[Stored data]
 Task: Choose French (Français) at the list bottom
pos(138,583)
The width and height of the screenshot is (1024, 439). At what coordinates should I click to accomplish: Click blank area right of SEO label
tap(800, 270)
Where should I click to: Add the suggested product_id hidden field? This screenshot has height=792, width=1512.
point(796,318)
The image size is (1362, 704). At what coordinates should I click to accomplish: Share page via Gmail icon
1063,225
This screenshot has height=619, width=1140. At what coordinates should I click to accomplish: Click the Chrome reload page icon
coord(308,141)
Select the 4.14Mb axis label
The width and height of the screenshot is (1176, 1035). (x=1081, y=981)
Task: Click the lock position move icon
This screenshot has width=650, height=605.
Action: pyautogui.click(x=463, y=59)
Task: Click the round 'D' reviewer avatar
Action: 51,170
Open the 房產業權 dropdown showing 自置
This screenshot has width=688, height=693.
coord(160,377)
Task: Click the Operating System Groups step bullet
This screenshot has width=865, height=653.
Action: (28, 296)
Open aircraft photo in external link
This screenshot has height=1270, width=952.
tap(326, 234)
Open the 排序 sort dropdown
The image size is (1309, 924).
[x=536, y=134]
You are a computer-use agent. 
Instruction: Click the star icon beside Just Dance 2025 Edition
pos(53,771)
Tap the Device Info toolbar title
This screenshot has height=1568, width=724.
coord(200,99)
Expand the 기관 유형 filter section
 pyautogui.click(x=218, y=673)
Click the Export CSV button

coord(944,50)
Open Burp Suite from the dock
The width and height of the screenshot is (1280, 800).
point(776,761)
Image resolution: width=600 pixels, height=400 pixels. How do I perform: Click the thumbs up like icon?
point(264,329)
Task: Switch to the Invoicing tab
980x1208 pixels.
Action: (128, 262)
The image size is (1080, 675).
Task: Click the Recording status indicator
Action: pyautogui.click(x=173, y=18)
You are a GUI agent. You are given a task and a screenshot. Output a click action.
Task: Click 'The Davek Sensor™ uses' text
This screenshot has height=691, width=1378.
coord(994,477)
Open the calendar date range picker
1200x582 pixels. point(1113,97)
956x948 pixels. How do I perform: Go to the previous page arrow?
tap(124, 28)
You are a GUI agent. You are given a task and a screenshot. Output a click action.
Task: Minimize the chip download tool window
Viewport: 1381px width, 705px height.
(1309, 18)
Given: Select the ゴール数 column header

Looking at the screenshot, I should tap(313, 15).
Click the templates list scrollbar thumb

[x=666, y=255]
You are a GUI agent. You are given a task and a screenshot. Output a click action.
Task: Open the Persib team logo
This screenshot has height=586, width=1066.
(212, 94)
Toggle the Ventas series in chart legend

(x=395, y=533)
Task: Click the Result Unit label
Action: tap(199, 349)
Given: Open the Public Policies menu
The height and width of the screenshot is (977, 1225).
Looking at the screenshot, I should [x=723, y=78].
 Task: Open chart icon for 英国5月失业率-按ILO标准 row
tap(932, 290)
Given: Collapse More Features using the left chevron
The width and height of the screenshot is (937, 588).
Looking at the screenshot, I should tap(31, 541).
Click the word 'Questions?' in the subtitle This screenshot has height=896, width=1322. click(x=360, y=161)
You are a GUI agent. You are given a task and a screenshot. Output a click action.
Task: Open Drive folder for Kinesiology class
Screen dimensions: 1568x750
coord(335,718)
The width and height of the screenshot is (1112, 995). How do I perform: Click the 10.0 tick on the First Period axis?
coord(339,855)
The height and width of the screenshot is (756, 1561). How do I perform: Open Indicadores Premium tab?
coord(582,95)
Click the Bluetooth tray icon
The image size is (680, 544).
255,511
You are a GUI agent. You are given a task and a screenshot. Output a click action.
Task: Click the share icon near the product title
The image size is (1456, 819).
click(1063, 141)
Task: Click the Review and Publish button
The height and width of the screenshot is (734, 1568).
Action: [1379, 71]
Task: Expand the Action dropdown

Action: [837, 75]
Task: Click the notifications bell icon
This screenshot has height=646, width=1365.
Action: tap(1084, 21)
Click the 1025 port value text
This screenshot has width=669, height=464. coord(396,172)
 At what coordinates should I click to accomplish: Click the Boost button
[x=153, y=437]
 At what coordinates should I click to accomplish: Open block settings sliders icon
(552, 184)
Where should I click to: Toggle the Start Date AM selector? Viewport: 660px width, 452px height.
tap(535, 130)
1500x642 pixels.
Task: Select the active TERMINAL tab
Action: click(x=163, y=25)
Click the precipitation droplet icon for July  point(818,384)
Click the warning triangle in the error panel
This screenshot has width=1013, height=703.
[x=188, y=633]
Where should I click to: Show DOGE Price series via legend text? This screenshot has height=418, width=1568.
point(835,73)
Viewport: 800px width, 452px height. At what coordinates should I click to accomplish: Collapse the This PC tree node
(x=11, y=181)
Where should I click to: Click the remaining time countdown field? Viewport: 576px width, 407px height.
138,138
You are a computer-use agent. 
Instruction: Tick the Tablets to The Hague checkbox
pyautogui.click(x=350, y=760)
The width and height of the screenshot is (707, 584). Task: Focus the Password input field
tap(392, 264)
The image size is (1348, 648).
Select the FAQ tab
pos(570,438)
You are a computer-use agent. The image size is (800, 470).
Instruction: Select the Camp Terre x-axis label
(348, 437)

### Work request
Print all of the data exactly as it stands above.

### Completed task
 Task: Choose French (Français) at the list bottom
pos(138,583)
The width and height of the screenshot is (1024, 439). At what coordinates should I click to accomplish: Click blank area right of SEO label
tap(800, 270)
Where should I click to: Add the suggested product_id hidden field? This screenshot has height=792, width=1512.
point(796,318)
The image size is (1362, 704). At what coordinates should I click to accomplish: Share page via Gmail icon
1063,225
This screenshot has height=619, width=1140. At what coordinates should I click to accomplish: Click the Chrome reload page icon
coord(308,141)
Select the 4.14Mb axis label
The width and height of the screenshot is (1176, 1035). (x=1081, y=981)
Task: Click the lock position move icon
This screenshot has width=650, height=605.
Action: pyautogui.click(x=463, y=59)
Task: Click the round 'D' reviewer avatar
Action: 51,170
Open the 房產業權 dropdown showing 自置
This screenshot has width=688, height=693.
coord(160,377)
Task: Click the Operating System Groups step bullet
This screenshot has width=865, height=653.
Action: (28, 296)
Open aircraft photo in external link
This screenshot has height=1270, width=952.
tap(326, 234)
Open the 排序 sort dropdown
The image size is (1309, 924).
[x=536, y=134]
You are a computer-use agent. 
Instruction: Click the star icon beside Just Dance 2025 Edition
pos(53,771)
Tap the Device Info toolbar title
This screenshot has height=1568, width=724.
coord(200,99)
Expand the 기관 유형 filter section
 pyautogui.click(x=218, y=673)
Click the Export CSV button

coord(944,50)
Open Burp Suite from the dock
The width and height of the screenshot is (1280, 800).
point(776,761)
Image resolution: width=600 pixels, height=400 pixels. How do I perform: Click the thumbs up like icon?
point(264,329)
Task: Switch to the Invoicing tab
980x1208 pixels.
Action: (128, 262)
The image size is (1080, 675).
Task: Click the Recording status indicator
Action: pyautogui.click(x=173, y=18)
You are a GUI agent. You are given a task and a screenshot. Output a click action.
Task: Click 'The Davek Sensor™ uses' text
This screenshot has height=691, width=1378.
coord(994,477)
Open the calendar date range picker
1200x582 pixels. point(1113,97)
956x948 pixels. How do I perform: Go to the previous page arrow?
tap(124, 28)
You are a GUI agent. You are given a task and a screenshot. Output a click action.
Task: Minimize the chip download tool window
Viewport: 1381px width, 705px height.
(1309, 18)
Given: Select the ゴール数 column header

Looking at the screenshot, I should tap(313, 15).
Click the templates list scrollbar thumb

[x=666, y=255]
You are a GUI agent. You are given a task and a screenshot. Output a click action.
Task: Open the Persib team logo
This screenshot has height=586, width=1066.
(212, 94)
Toggle the Ventas series in chart legend

(x=395, y=533)
Task: Click the Result Unit label
Action: tap(199, 349)
Given: Open the Public Policies menu
The height and width of the screenshot is (977, 1225).
Looking at the screenshot, I should [x=723, y=78].
 Task: Open chart icon for 英国5月失业率-按ILO标准 row
tap(932, 290)
Given: Collapse More Features using the left chevron
The width and height of the screenshot is (937, 588).
Looking at the screenshot, I should tap(31, 541).
Click the word 'Questions?' in the subtitle This screenshot has height=896, width=1322. click(x=360, y=161)
You are a GUI agent. You are given a task and a screenshot. Output a click action.
Task: Open Drive folder for Kinesiology class
Screen dimensions: 1568x750
coord(335,718)
The width and height of the screenshot is (1112, 995). How do I perform: Click the 10.0 tick on the First Period axis?
coord(339,855)
The height and width of the screenshot is (756, 1561). How do I perform: Open Indicadores Premium tab?
coord(582,95)
Click the Bluetooth tray icon
The image size is (680, 544).
255,511
You are a GUI agent. You are given a task and a screenshot. Output a click action.
Task: Click the share icon near the product title
The image size is (1456, 819).
click(1063, 141)
Task: Click the Review and Publish button
The height and width of the screenshot is (734, 1568).
Action: [1379, 71]
Task: Expand the Action dropdown

Action: [837, 75]
Task: Click the notifications bell icon
This screenshot has height=646, width=1365.
Action: tap(1084, 21)
Click the 1025 port value text
This screenshot has width=669, height=464. coord(396,172)
 At what coordinates should I click to accomplish: Click the Boost button
[x=153, y=437]
 At what coordinates should I click to accomplish: Open block settings sliders icon
(552, 184)
Where should I click to: Toggle the Start Date AM selector? Viewport: 660px width, 452px height.
tap(535, 130)
1500x642 pixels.
Task: Select the active TERMINAL tab
Action: click(x=163, y=25)
Click the precipitation droplet icon for July  point(818,384)
Click the warning triangle in the error panel
This screenshot has width=1013, height=703.
[x=188, y=633]
Where should I click to: Show DOGE Price series via legend text? This screenshot has height=418, width=1568.
point(835,73)
Viewport: 800px width, 452px height. At what coordinates should I click to accomplish: Collapse the This PC tree node
(x=11, y=181)
Where should I click to: Click the remaining time countdown field? Viewport: 576px width, 407px height.
138,138
You are a computer-use agent. 
Instruction: Tick the Tablets to The Hague checkbox
pyautogui.click(x=350, y=760)
The width and height of the screenshot is (707, 584). Task: Focus the Password input field
tap(392, 264)
The image size is (1348, 648).
Select the FAQ tab
pos(570,438)
You are a computer-use agent. The image size is (800, 470).
Instruction: Select the Camp Terre x-axis label
(348, 437)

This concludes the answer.